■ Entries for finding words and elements
********
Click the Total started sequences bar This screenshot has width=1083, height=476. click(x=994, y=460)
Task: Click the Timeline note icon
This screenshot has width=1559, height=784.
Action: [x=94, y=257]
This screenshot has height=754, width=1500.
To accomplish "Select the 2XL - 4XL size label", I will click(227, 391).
********
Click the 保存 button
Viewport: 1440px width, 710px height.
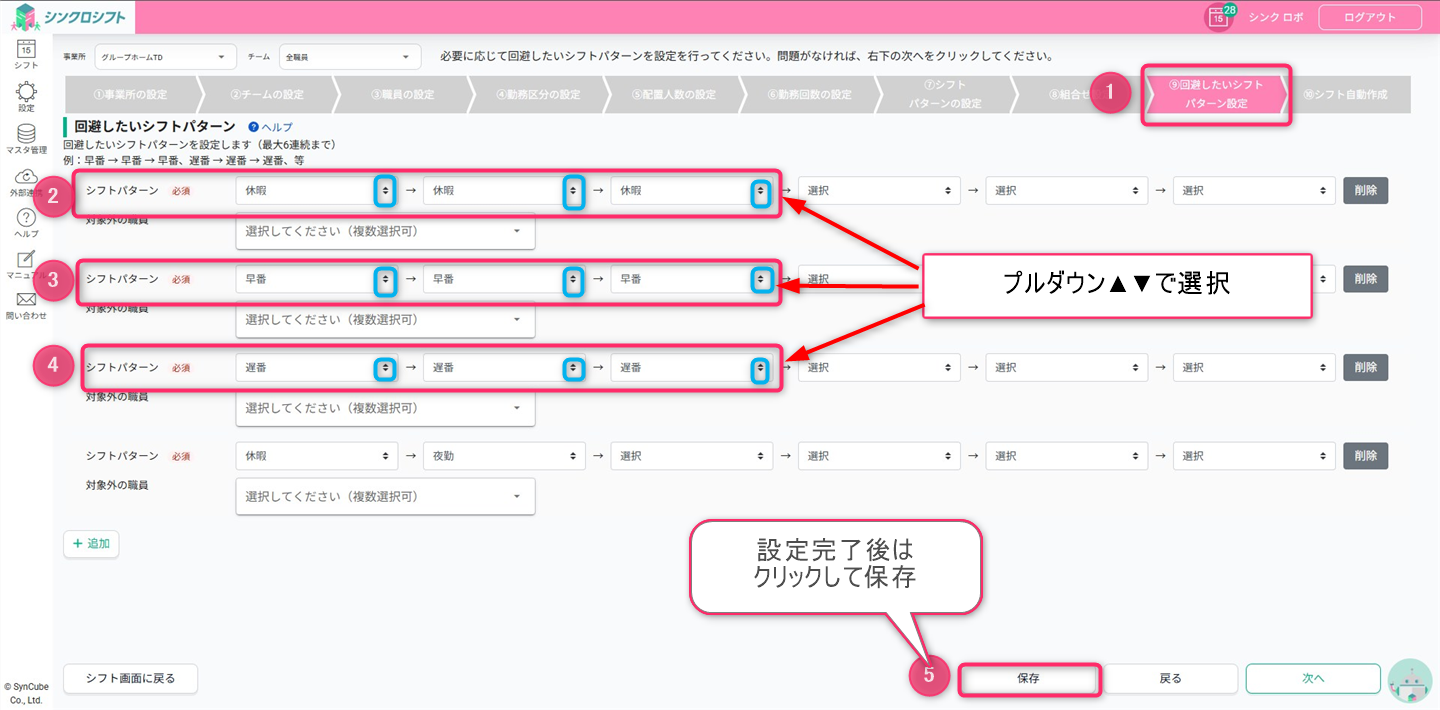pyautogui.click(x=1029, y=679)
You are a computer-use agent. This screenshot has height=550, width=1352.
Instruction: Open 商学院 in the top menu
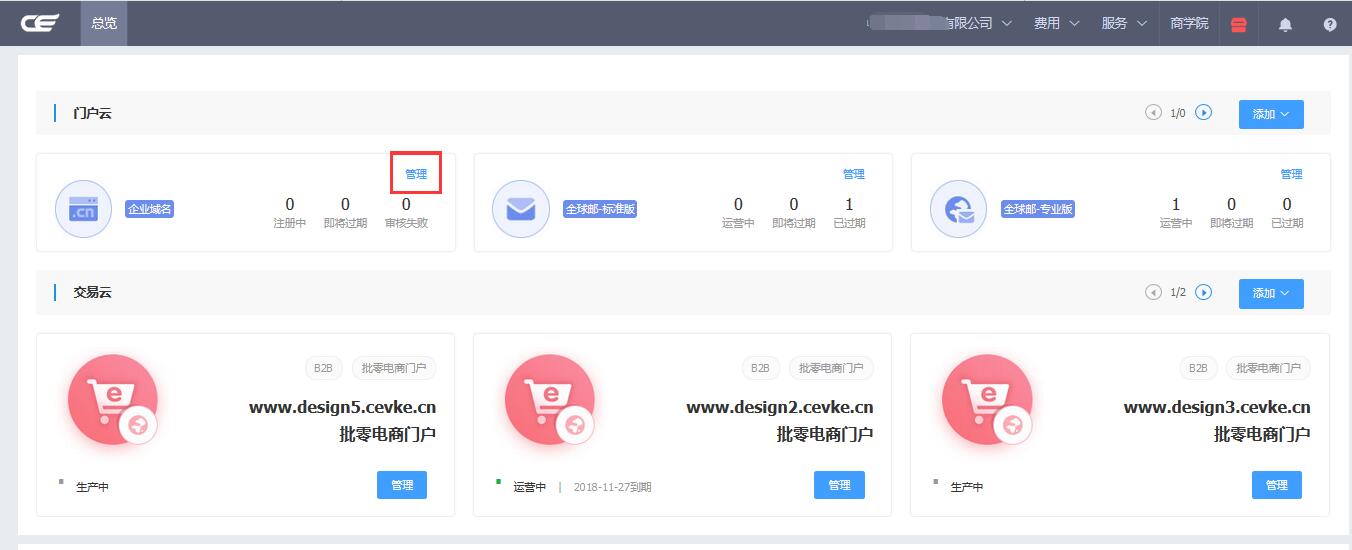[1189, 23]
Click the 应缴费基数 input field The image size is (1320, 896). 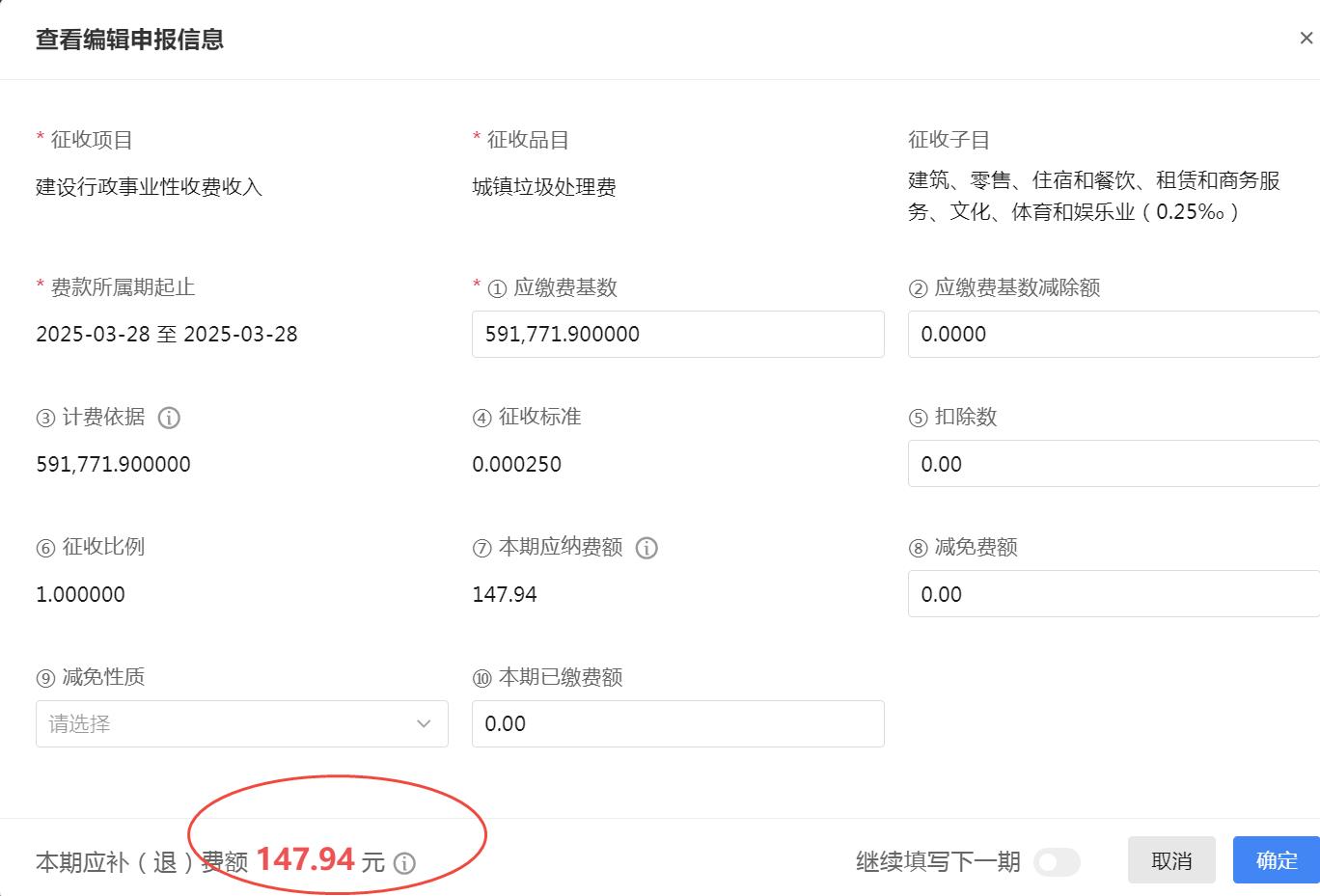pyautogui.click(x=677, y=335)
********
■ Work required
Format the part that opens with the line containing "Click the Total" and closes with the line containing "Action: [x=94, y=257]" as a numbered list, leaving out blank lines.

■ Result of the exercise
1. Click the Total started sequences bar This screenshot has width=1083, height=476. click(x=994, y=460)
2. Task: Click the Timeline note icon
3. This screenshot has width=1559, height=784.
4. Action: [x=94, y=257]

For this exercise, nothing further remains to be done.